Suppose your segment is a hypotenuse. Find the midpoint and use it as the center of a circle through the endpoints. Every point on this circle can be the vertex of the right angle of your right triangle. Pick any point on the circle [except the endpoints]. There are an infinite number of third points you can use to find the coordinates. Use the standard equation of a circle with your mid-point center (h, k) and a radius half the length of your segment to show an equation for your locus of points.
Suppose your segment is a leg. Find the slope of your segment. Use the opposite of the slope's reciprocal to give you the slope of a line perpendicular to your leg. Now use the point-slope form of a linear equation to find the equation of the line through each endpoint of your [segment] leg. This line represents an infinite number of points that would work as your third point to form a right triangle.

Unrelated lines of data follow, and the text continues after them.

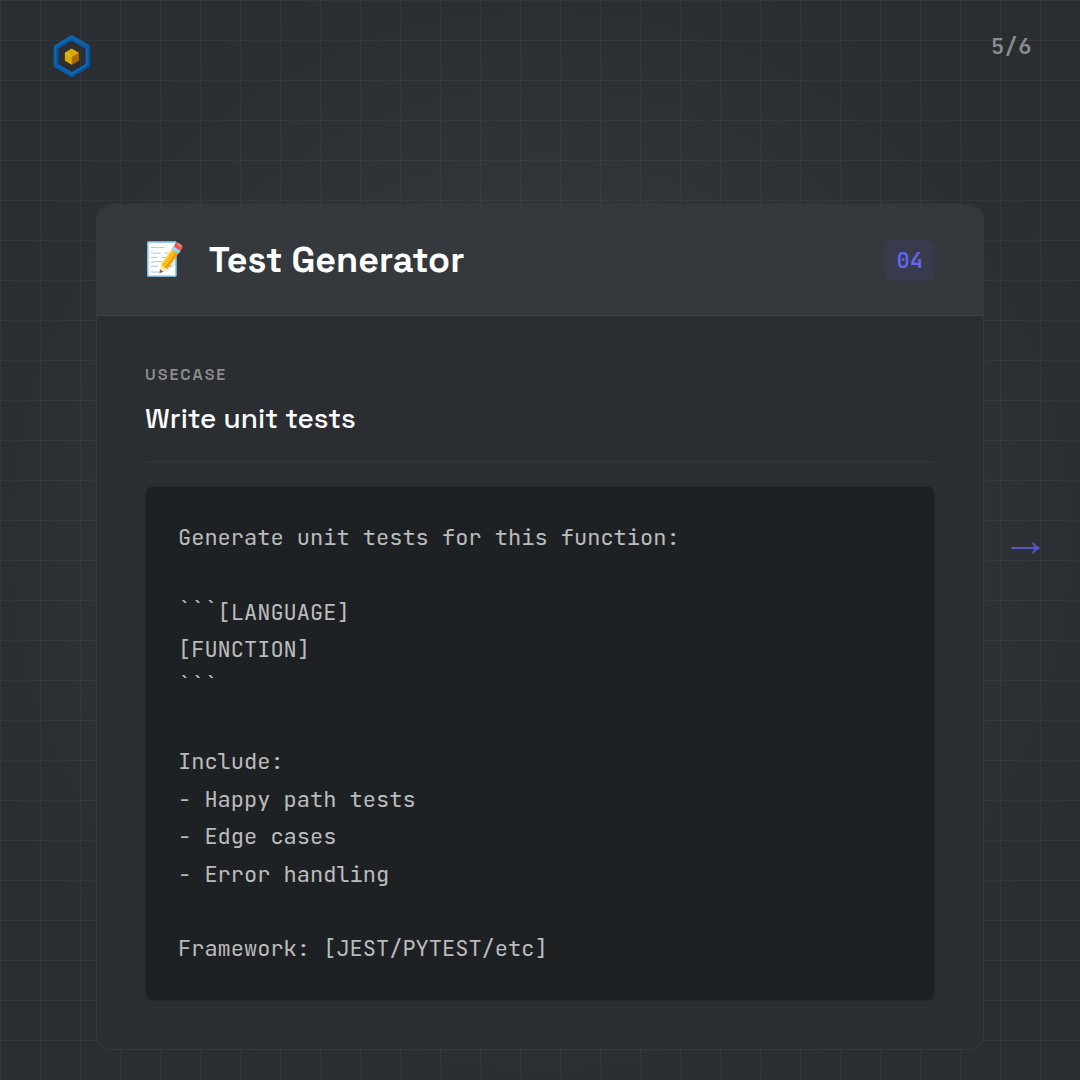Screen dimensions: 1080x1080
Task: Select the Write unit tests heading
Action: pyautogui.click(x=250, y=419)
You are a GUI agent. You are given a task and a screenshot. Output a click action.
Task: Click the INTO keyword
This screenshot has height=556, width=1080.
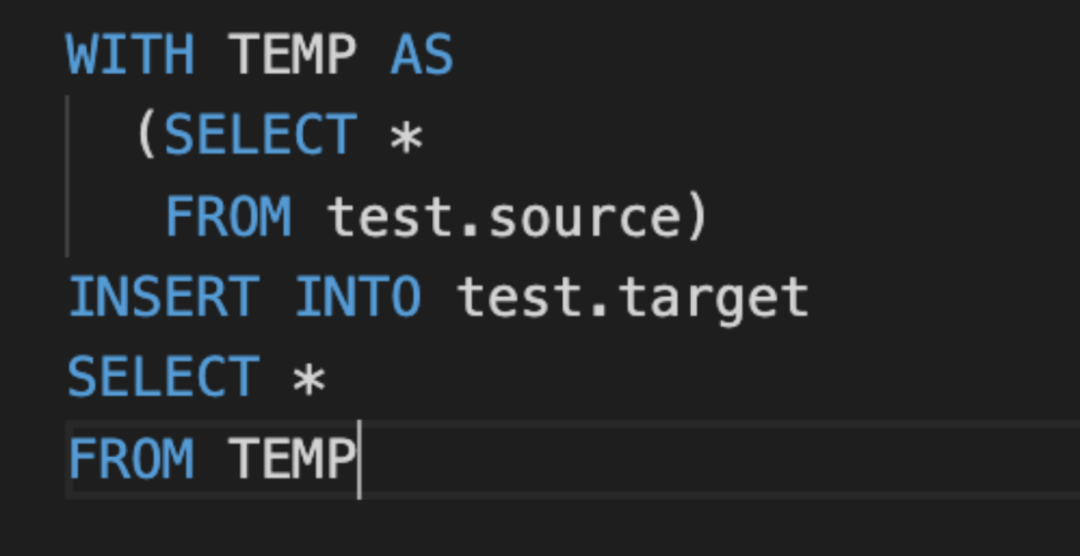[357, 298]

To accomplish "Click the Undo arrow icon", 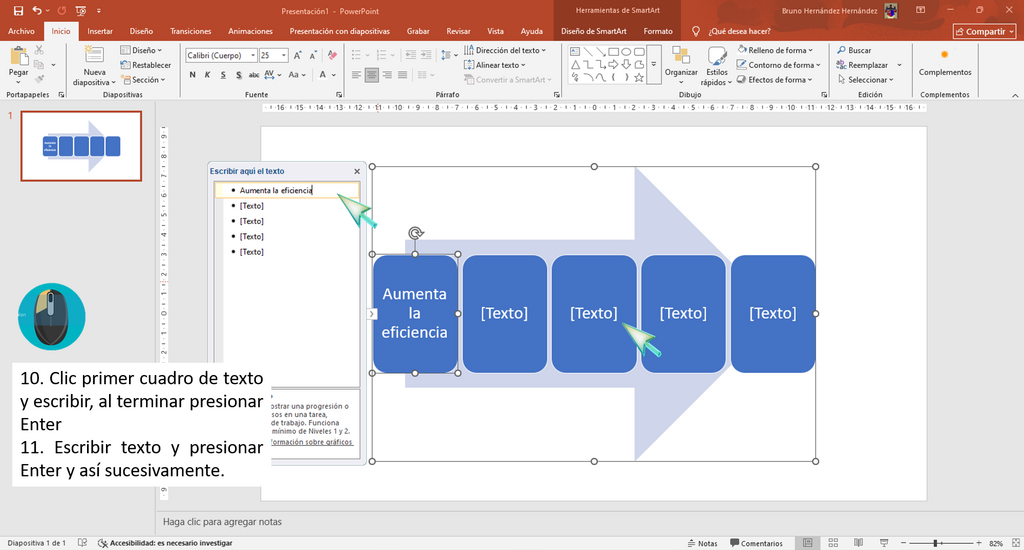I will tap(37, 11).
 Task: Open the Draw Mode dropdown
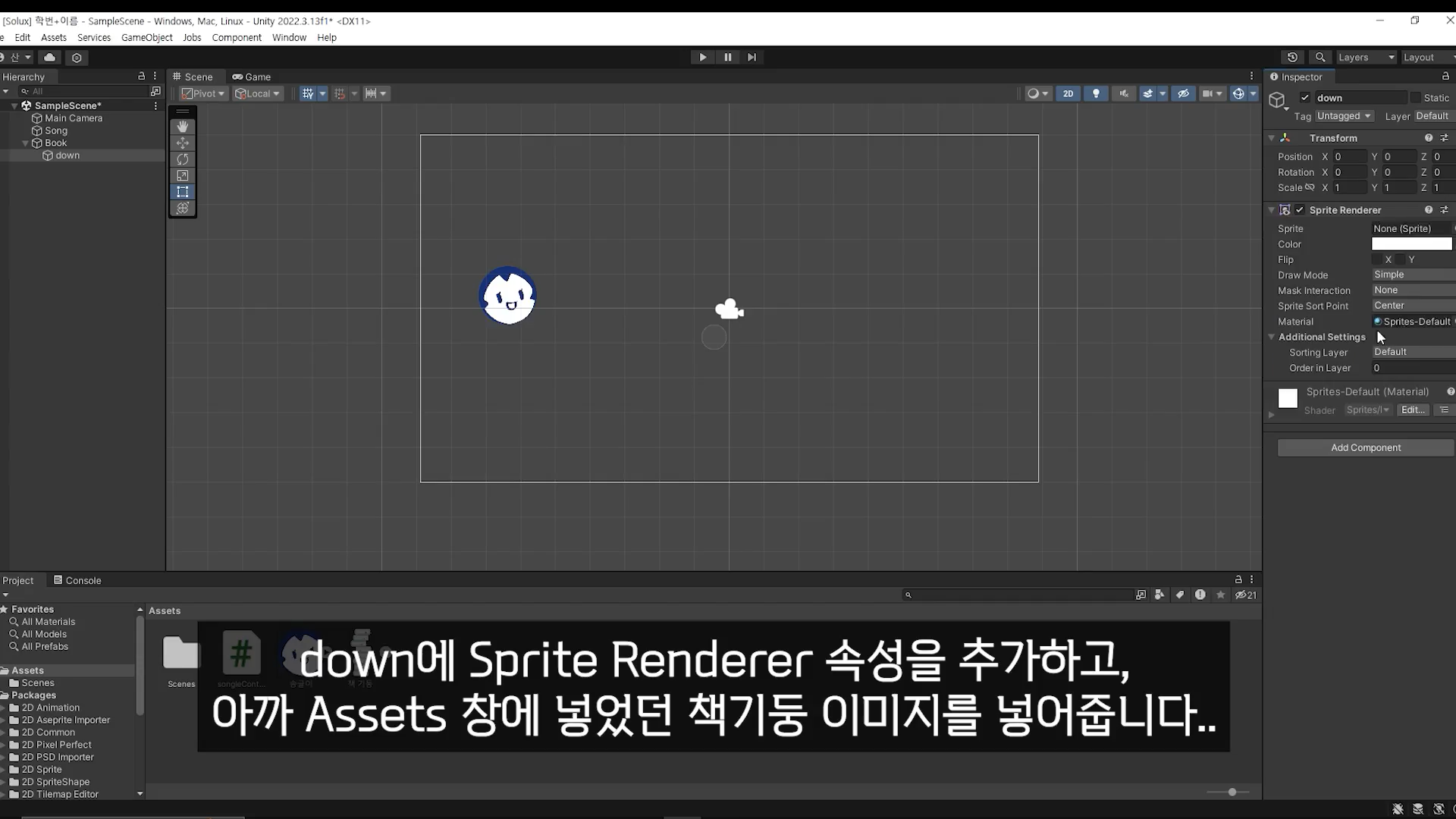click(x=1412, y=275)
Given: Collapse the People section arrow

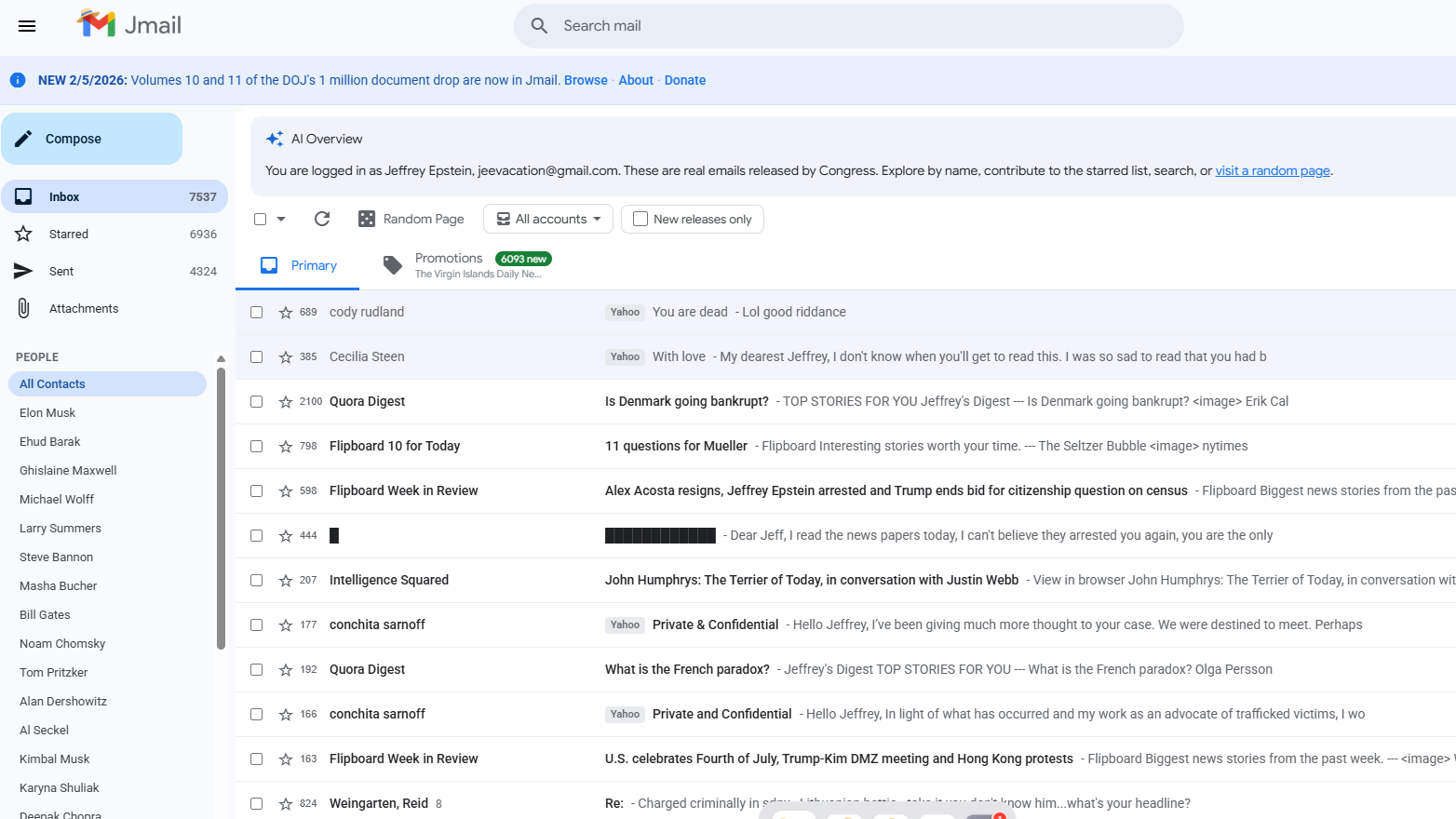Looking at the screenshot, I should pyautogui.click(x=221, y=358).
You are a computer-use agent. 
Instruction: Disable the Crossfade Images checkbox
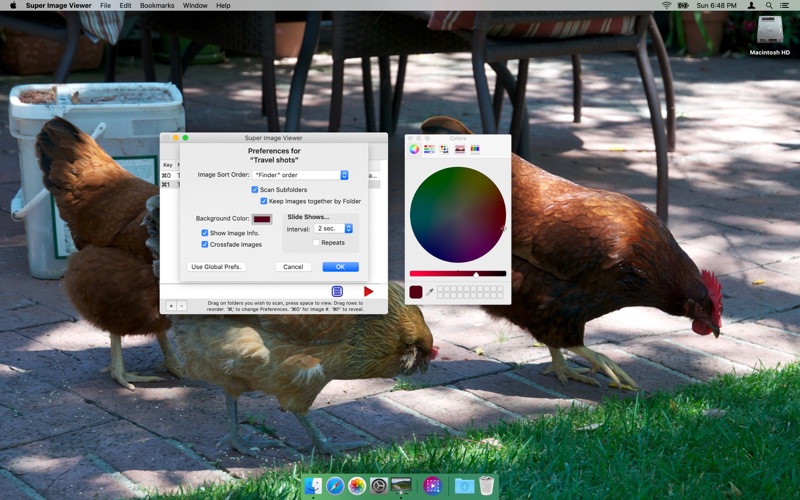pyautogui.click(x=205, y=244)
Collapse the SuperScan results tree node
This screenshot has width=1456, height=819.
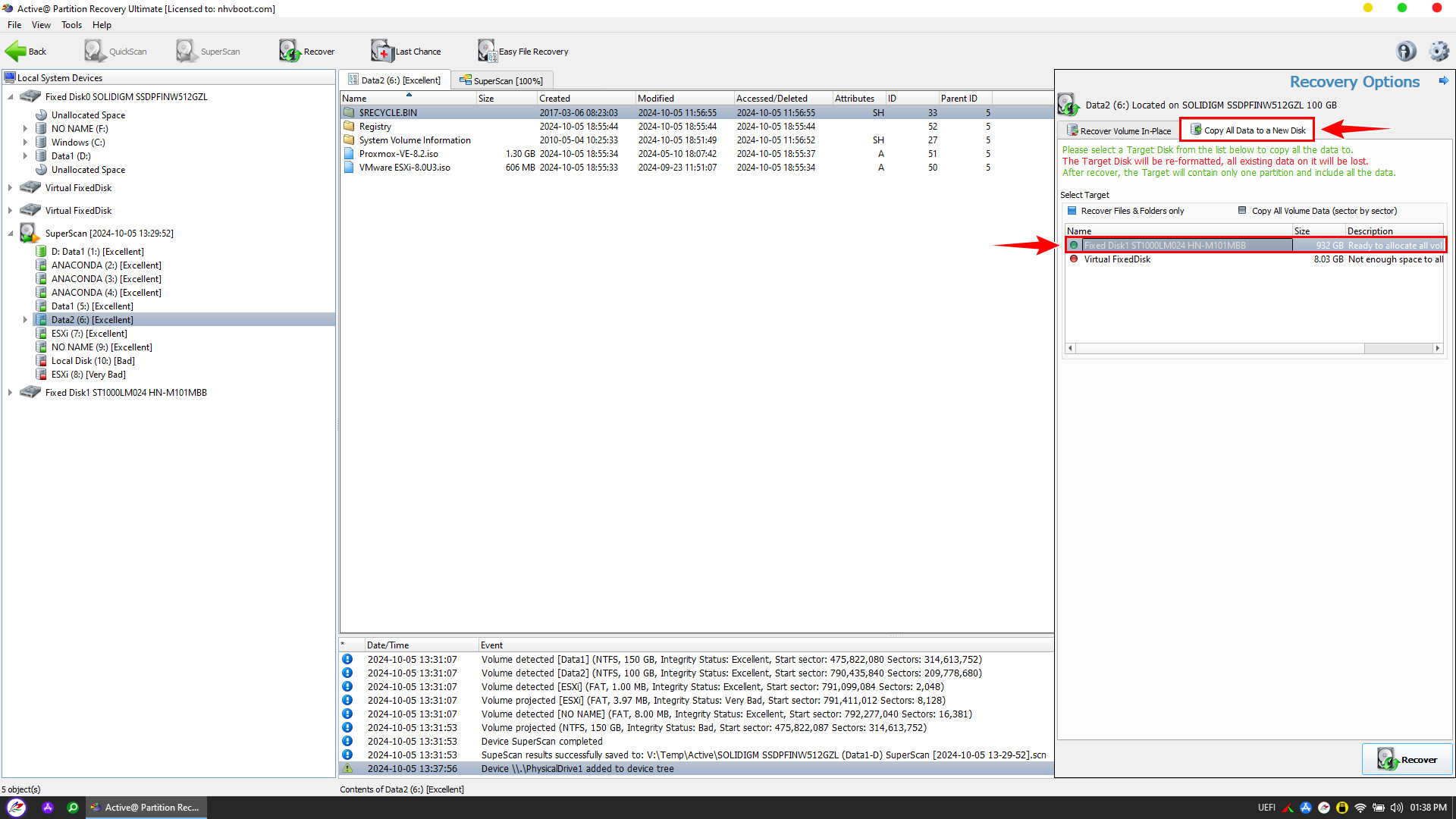[10, 234]
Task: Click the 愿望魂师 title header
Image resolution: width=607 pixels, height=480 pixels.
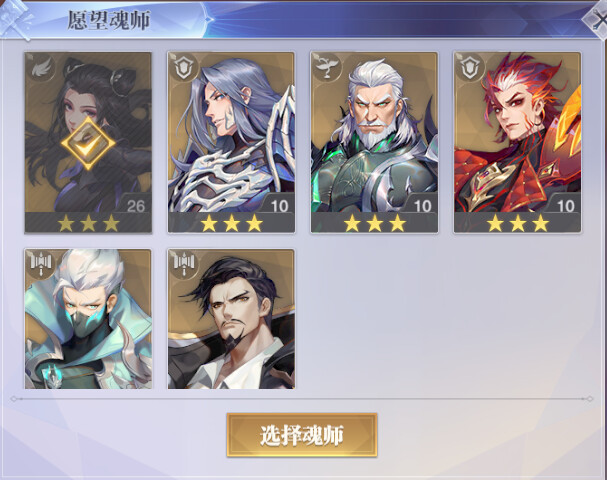Action: click(x=109, y=20)
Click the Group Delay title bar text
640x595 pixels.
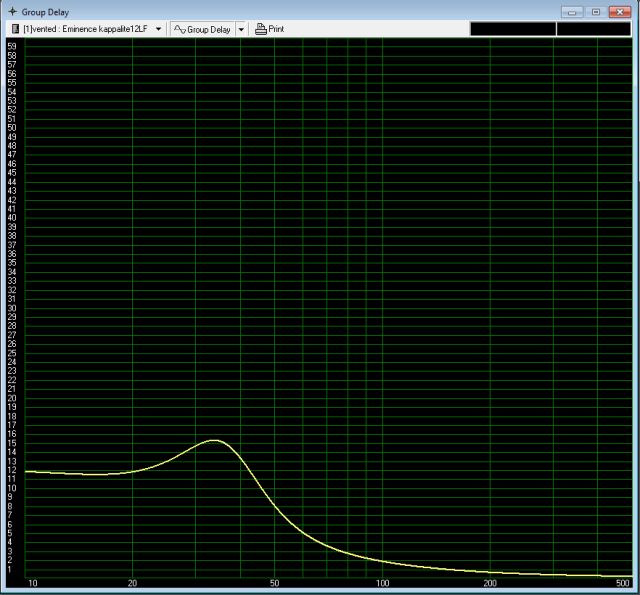click(46, 11)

Repeat the process and you have another equation for another infinite set of possible third points.
Hope that helps.
----- Original Message ----- From: "koolelectrical" <firstname.lastname@example.org> To: <email@example.com>; <firstname.lastname@example.org> Sent: Tuesday, June 09, 2009 6:43 AM Subject: finding third coordinate
>I wanna know that how can i find third coordinate of right angled > triangle when i know two coordinates?